Hearing is believing

Reading student scripts aloud is beneficial due to the very nature of theater, Proudfit said.

“Drama text is weird. It's kind of unlike any other form of creative writing in that its meaning is incomplete on the page,” Proudfit said. “It's always a blueprint or a map to a performance.”

Because of the missing elements in the script alone, when a student hears their work read aloud, Proudfit said it can add even more depth as they move on to the editing phase.

“That is so important for a writer to have not just one reading of their work, but multiple readings of the work,” he said. “It needs to be read for at least one set of meanings to be realized in a room with a group of people.”

As a writer, Rowlette said hearing student work from multiple perspectives can help a writer think outside the box.

“When you're writing and everything's in your head, it may sound right to you until it's read out loud,” Rowlette said. “It's so much different actually hearing it. Our visual and our auditory senses are very different.”

From mind to world

Though the first reading of Memery’s “They Told Us We Were Girls,” a television pilot about sexism and racism in the American punk rock scene, was on a Zoom call, the Elon grad is now pursuing film festivals with the goal of getting the pilot produced. Memery’s undergraduate research continued to write and rewrite drafts of the script. Eventually her peers performed the opening scene in the Center for the Arts and filmed it with the help of Cinelon, a student-run film production company at Elon.

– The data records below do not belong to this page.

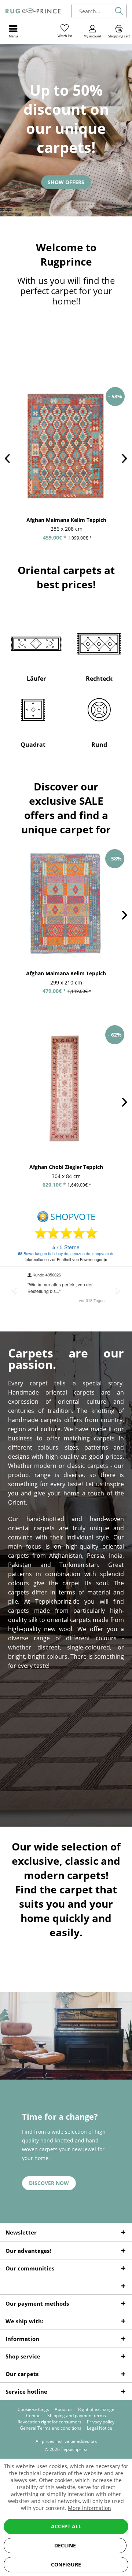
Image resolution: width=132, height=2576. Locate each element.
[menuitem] (119, 31)
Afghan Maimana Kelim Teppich (66, 973)
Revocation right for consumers (49, 2422)
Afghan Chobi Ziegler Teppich (66, 1166)
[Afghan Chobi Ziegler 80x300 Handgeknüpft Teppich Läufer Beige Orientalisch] (66, 1089)
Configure (66, 2564)
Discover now (49, 2182)
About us (64, 2409)
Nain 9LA (66, 519)
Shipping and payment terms (76, 2416)
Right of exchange (96, 2409)
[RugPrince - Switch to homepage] (33, 11)
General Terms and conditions (50, 2428)
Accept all (66, 2526)
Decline (65, 2545)
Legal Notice (99, 2428)
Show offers (66, 182)
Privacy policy (100, 2422)
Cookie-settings (33, 2409)
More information (89, 2507)
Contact (34, 2416)
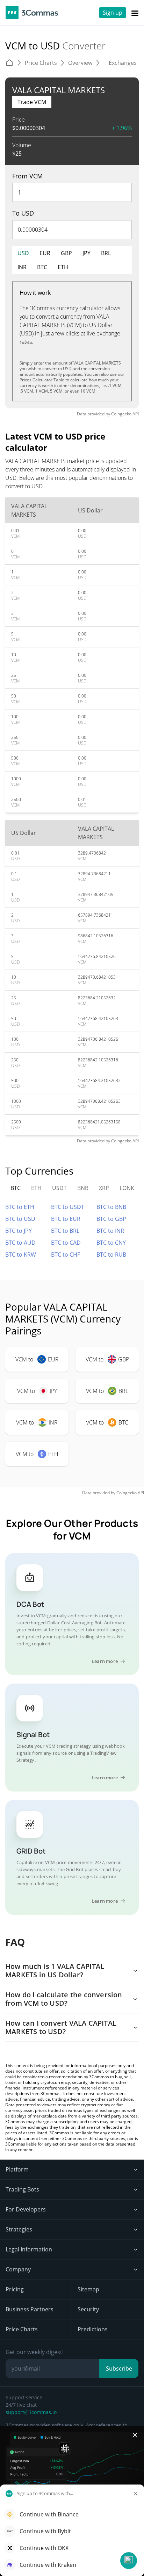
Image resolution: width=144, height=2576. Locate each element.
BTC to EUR (65, 1219)
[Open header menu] (134, 12)
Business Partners (29, 2309)
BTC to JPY (18, 1231)
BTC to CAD (66, 1242)
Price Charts (22, 2329)
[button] (128, 2560)
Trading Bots (22, 2189)
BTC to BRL (65, 1231)
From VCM (27, 176)
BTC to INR (110, 1231)
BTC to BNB (111, 1207)
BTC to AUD (20, 1242)
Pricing (15, 2289)
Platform (17, 2169)
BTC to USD (20, 1219)
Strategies (19, 2229)
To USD (23, 213)
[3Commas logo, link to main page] (32, 13)
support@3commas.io (31, 2412)
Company (18, 2269)
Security (88, 2309)
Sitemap (88, 2289)
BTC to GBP (111, 1219)
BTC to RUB (111, 1254)
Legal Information (29, 2249)
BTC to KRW (20, 1254)
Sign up (112, 12)
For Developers (26, 2209)
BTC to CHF (65, 1254)
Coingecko (121, 414)
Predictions (93, 2329)
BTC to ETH (19, 1207)
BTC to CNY (111, 1242)
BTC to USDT (67, 1207)
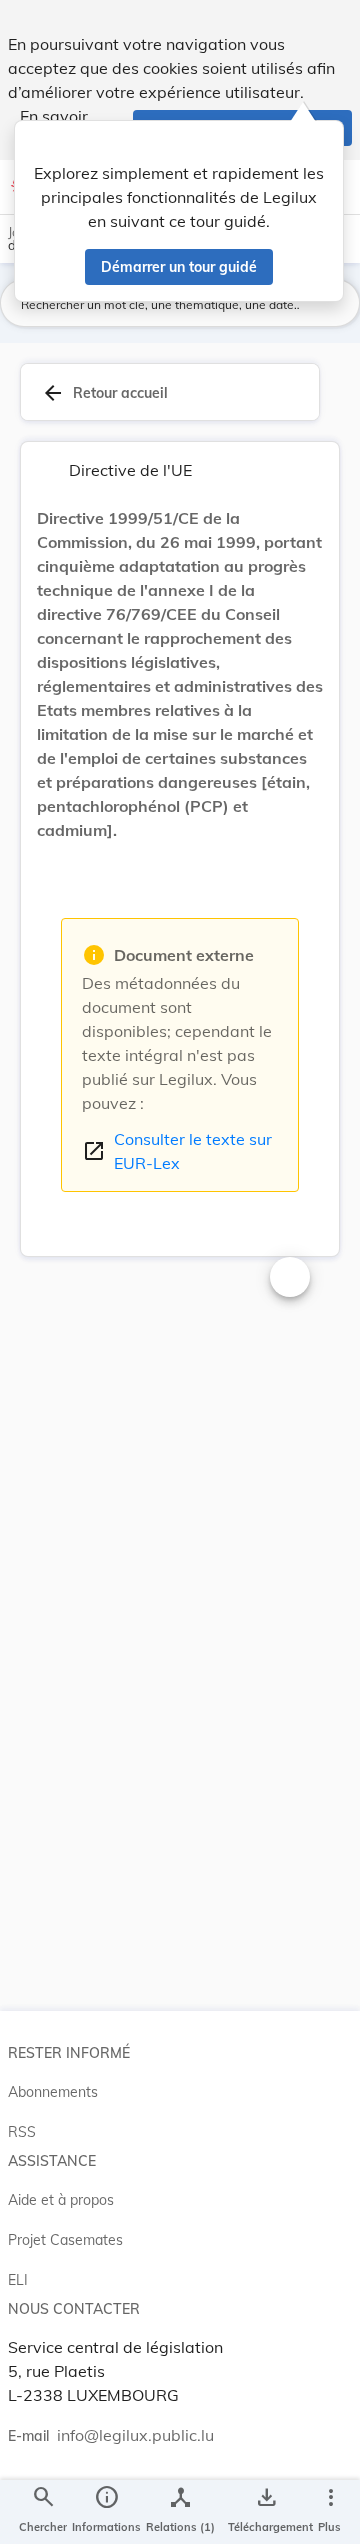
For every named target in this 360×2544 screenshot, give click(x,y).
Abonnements (53, 2092)
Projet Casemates (65, 2240)
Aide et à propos (61, 2200)
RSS (22, 2132)
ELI (18, 2280)
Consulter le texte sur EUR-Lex (177, 1151)
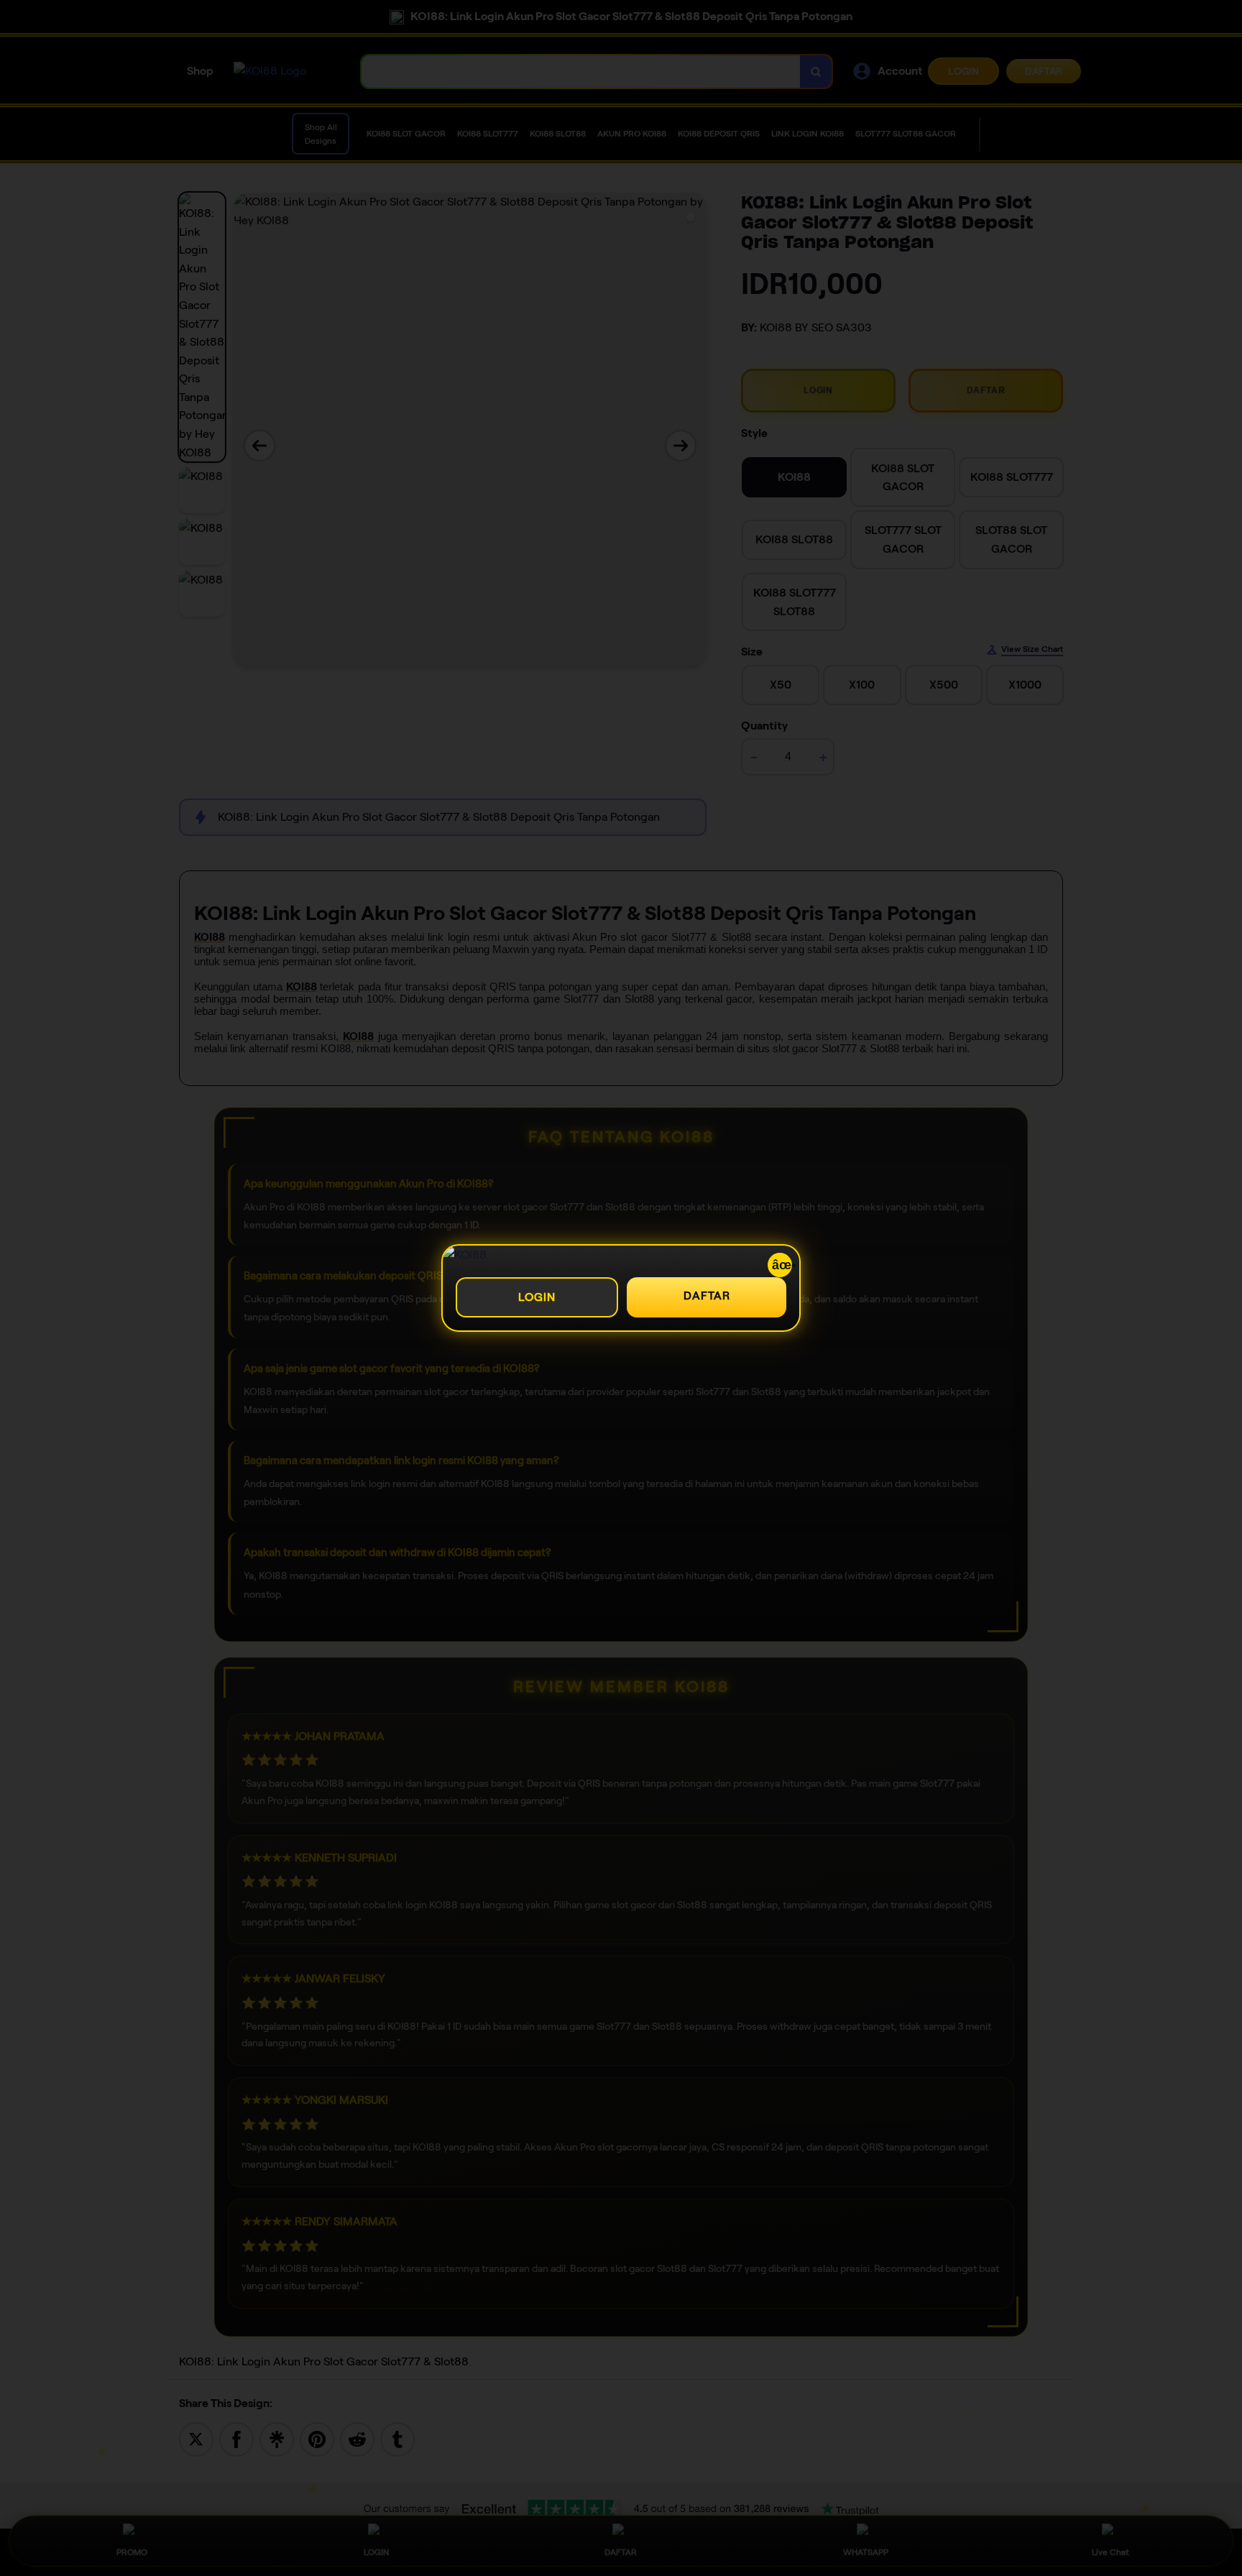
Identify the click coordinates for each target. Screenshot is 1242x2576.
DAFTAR (707, 1295)
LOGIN (537, 1297)
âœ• (782, 1265)
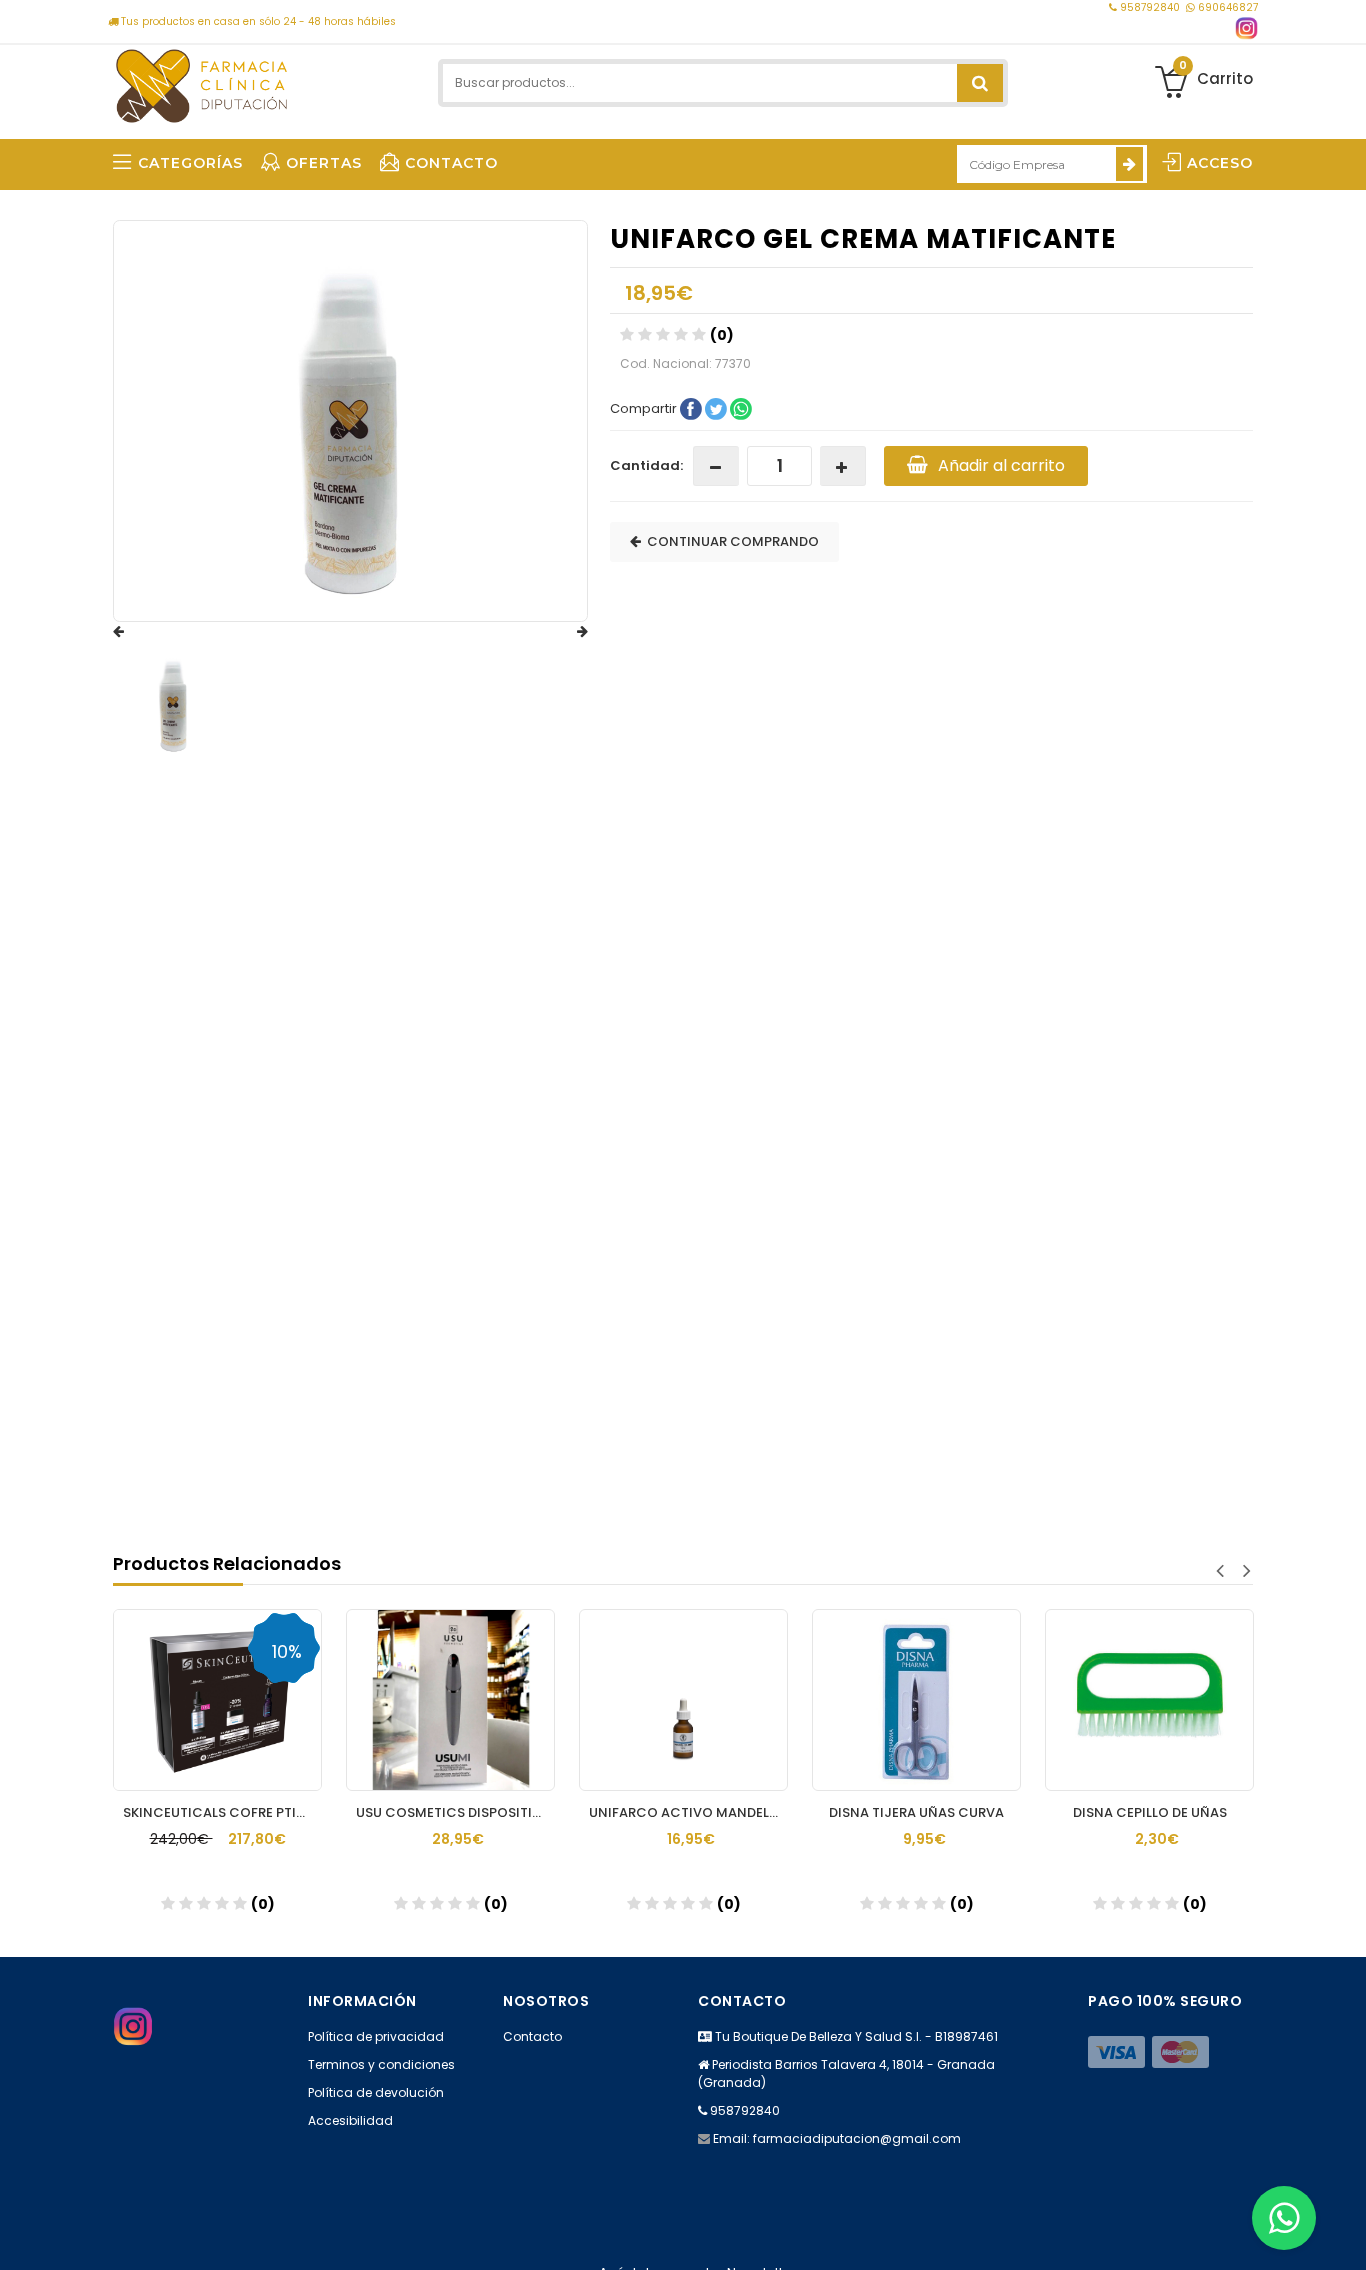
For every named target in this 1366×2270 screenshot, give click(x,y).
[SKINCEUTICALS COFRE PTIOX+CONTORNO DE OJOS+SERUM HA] (122, 1700)
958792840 (1150, 7)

“Just seeing them in their costumes under that hot pink light and with that look in their eye of like, ‘Alright, we're not just reading your words. We are what you created.’ Oh my god, I cried all day in that girl's bathroom in the CFA,” Memery said.

Though the thought of sharing a written work can be scary, Rowlette encouraged student writers to send in their scripts or other types of work, and said anyone interested can join. 

“It's such a safe space to have that personal, vulnerable side of you shown,” Rowlette said. “It's a really beautiful, collaborative experience.”

Proudfit said students who wish to hear contemporary theater read aloud can also attend the Contemporary Play Reading series, in which professional scripts — often from a writer of color or a queer writer — are read and analyzed in a group setting.

“We want them to be reading these plays and knowing that there's really exciting work being done,” Proudfit said, adding that when students read this “exciting” new work, he’s noticed they have often been inspired to write their own.